* Job *
Pull out every line in the records below that contains the string "action". Case counts.

━━━━━━━━━━━━━━━━━━━━━━━━━━━━━━

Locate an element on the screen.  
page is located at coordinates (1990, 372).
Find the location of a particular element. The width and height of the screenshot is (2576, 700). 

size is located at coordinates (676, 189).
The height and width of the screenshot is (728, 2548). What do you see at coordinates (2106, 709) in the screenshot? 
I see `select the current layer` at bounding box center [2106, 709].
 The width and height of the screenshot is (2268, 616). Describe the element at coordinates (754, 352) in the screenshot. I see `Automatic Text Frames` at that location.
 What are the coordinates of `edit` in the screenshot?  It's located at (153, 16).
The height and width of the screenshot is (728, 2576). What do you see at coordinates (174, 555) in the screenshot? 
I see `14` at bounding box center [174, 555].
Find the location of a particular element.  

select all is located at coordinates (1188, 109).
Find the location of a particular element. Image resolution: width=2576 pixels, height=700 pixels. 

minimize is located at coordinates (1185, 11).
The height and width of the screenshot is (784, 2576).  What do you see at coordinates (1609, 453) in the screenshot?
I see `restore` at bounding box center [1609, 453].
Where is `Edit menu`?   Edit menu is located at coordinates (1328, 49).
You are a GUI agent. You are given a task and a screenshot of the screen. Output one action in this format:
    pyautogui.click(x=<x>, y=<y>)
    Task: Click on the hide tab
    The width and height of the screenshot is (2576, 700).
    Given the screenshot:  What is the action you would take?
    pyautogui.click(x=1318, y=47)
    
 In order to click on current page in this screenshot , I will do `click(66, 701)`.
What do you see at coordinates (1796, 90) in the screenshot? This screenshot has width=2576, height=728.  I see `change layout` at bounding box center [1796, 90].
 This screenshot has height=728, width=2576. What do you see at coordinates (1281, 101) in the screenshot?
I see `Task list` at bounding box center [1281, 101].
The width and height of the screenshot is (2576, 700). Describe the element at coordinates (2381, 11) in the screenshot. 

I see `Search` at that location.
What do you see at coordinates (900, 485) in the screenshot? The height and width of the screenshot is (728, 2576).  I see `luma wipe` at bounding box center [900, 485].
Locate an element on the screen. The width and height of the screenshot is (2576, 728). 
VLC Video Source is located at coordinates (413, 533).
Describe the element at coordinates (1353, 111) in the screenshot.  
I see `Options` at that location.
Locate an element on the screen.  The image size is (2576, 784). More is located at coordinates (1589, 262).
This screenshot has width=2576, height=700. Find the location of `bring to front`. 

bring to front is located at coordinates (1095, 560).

━━━━━━━━━━━━━━━━━━━━━━━━━━━━━━

* Answer to this problem *
You are a GUI agent. You are given a task and a screenshot of the screen. Output one action in this format:
    Given the screenshot:  What is the action you would take?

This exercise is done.